## START

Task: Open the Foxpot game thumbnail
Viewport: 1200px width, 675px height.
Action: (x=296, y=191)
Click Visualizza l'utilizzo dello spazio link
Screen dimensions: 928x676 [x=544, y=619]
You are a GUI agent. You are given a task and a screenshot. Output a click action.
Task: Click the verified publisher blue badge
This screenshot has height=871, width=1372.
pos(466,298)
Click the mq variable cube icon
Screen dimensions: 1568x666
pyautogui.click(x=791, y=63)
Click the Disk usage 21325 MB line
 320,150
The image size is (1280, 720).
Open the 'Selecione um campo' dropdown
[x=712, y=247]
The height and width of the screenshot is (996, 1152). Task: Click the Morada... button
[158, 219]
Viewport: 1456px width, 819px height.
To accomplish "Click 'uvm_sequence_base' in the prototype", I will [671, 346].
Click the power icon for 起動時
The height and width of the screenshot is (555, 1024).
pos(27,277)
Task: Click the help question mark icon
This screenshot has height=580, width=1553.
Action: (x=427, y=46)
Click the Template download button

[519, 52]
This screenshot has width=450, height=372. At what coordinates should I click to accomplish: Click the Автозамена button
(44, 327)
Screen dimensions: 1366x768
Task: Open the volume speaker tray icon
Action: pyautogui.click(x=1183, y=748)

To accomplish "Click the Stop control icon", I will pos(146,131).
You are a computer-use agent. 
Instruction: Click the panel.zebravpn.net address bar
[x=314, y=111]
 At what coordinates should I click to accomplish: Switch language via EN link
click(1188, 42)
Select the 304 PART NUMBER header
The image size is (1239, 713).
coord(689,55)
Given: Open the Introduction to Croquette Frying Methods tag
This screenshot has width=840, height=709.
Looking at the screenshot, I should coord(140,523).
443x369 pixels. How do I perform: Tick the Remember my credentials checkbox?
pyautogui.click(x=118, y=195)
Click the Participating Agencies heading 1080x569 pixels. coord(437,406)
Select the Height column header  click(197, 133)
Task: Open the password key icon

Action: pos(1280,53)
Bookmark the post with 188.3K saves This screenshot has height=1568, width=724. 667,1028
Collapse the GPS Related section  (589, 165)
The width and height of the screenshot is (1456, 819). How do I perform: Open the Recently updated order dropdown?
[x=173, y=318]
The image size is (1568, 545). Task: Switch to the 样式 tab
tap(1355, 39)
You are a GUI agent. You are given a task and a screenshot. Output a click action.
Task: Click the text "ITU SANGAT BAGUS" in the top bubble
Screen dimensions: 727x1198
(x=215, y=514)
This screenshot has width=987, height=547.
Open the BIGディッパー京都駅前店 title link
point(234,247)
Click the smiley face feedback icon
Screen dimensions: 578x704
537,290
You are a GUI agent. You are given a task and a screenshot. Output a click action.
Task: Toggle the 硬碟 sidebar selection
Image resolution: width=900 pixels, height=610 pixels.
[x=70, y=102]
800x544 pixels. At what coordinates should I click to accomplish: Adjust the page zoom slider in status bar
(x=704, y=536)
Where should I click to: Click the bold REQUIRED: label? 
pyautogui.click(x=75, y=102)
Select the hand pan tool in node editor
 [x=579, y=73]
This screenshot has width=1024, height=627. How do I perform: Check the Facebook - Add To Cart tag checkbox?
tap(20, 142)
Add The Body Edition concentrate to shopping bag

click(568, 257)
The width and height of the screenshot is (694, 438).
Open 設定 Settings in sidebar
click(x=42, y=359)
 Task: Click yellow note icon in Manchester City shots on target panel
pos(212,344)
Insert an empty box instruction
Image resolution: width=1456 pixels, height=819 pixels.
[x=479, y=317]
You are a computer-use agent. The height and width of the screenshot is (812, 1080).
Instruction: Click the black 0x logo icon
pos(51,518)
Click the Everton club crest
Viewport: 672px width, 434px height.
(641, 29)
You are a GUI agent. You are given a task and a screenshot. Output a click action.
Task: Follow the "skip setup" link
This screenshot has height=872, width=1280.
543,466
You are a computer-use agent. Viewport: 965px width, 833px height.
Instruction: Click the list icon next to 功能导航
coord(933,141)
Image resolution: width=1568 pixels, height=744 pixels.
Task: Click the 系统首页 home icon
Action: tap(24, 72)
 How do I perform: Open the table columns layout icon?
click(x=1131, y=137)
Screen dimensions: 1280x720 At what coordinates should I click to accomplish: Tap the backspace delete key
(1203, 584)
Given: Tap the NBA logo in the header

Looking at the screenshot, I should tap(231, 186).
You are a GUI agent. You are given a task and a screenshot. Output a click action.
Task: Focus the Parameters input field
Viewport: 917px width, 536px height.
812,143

## END

PROMPT » Copy all of the data above, keeping every line unchanged.

TASK RESULT »
Task: Open the Foxpot game thumbnail
Viewport: 1200px width, 675px height.
Action: (x=296, y=191)
Click Visualizza l'utilizzo dello spazio link
Screen dimensions: 928x676 [x=544, y=619]
You are a GUI agent. You are given a task and a screenshot. Output a click action.
Task: Click the verified publisher blue badge
This screenshot has height=871, width=1372.
pos(466,298)
Click the mq variable cube icon
Screen dimensions: 1568x666
pyautogui.click(x=791, y=63)
Click the Disk usage 21325 MB line
 320,150
The image size is (1280, 720).
Open the 'Selecione um campo' dropdown
[x=712, y=247]
The height and width of the screenshot is (996, 1152). Task: Click the Morada... button
[158, 219]
Viewport: 1456px width, 819px height.
To accomplish "Click 'uvm_sequence_base' in the prototype", I will [671, 346].
Click the power icon for 起動時
The height and width of the screenshot is (555, 1024).
pos(27,277)
Task: Click the help question mark icon
This screenshot has height=580, width=1553.
Action: (x=427, y=46)
Click the Template download button

[519, 52]
This screenshot has width=450, height=372. At what coordinates should I click to accomplish: Click the Автозамена button
(44, 327)
Screen dimensions: 1366x768
Task: Open the volume speaker tray icon
Action: pyautogui.click(x=1183, y=748)

To accomplish "Click the Stop control icon", I will pos(146,131).
You are a computer-use agent. 
Instruction: Click the panel.zebravpn.net address bar
[x=314, y=111]
 At what coordinates should I click to accomplish: Switch language via EN link
click(1188, 42)
Select the 304 PART NUMBER header
The image size is (1239, 713).
coord(689,55)
Given: Open the Introduction to Croquette Frying Methods tag
This screenshot has width=840, height=709.
Looking at the screenshot, I should coord(140,523).
443x369 pixels. How do I perform: Tick the Remember my credentials checkbox?
pyautogui.click(x=118, y=195)
Click the Participating Agencies heading 1080x569 pixels. coord(437,406)
Select the Height column header  click(197, 133)
Task: Open the password key icon

Action: pos(1280,53)
Bookmark the post with 188.3K saves This screenshot has height=1568, width=724. 667,1028
Collapse the GPS Related section  (589, 165)
The width and height of the screenshot is (1456, 819). How do I perform: Open the Recently updated order dropdown?
[x=173, y=318]
The image size is (1568, 545). Task: Switch to the 样式 tab
tap(1355, 39)
You are a GUI agent. You are given a task and a screenshot. Output a click action.
Task: Click the text "ITU SANGAT BAGUS" in the top bubble
Screen dimensions: 727x1198
(x=215, y=514)
This screenshot has width=987, height=547.
Open the BIGディッパー京都駅前店 title link
point(234,247)
Click the smiley face feedback icon
Screen dimensions: 578x704
537,290
You are a GUI agent. You are given a task and a screenshot. Output a click action.
Task: Toggle the 硬碟 sidebar selection
Image resolution: width=900 pixels, height=610 pixels.
[x=70, y=102]
800x544 pixels. At what coordinates should I click to accomplish: Adjust the page zoom slider in status bar
(x=704, y=536)
Where should I click to: Click the bold REQUIRED: label? 
pyautogui.click(x=75, y=102)
Select the hand pan tool in node editor
 [x=579, y=73]
This screenshot has width=1024, height=627. How do I perform: Check the Facebook - Add To Cart tag checkbox?
tap(20, 142)
Add The Body Edition concentrate to shopping bag

click(568, 257)
The width and height of the screenshot is (694, 438).
Open 設定 Settings in sidebar
click(x=42, y=359)
 Task: Click yellow note icon in Manchester City shots on target panel
pos(212,344)
Insert an empty box instruction
Image resolution: width=1456 pixels, height=819 pixels.
[x=479, y=317]
You are a computer-use agent. The height and width of the screenshot is (812, 1080).
Instruction: Click the black 0x logo icon
pos(51,518)
Click the Everton club crest
Viewport: 672px width, 434px height.
(641, 29)
You are a GUI agent. You are given a task and a screenshot. Output a click action.
Task: Follow the "skip setup" link
This screenshot has height=872, width=1280.
543,466
You are a computer-use agent. Viewport: 965px width, 833px height.
Instruction: Click the list icon next to 功能导航
coord(933,141)
Image resolution: width=1568 pixels, height=744 pixels.
Task: Click the 系统首页 home icon
Action: tap(24, 72)
 How do I perform: Open the table columns layout icon?
click(x=1131, y=137)
Screen dimensions: 1280x720 At what coordinates should I click to accomplish: Tap the backspace delete key
(1203, 584)
Given: Tap the NBA logo in the header

Looking at the screenshot, I should tap(231, 186).
You are a GUI agent. You are given a task and a screenshot. Output a click action.
Task: Focus the Parameters input field
Viewport: 917px width, 536px height.
812,143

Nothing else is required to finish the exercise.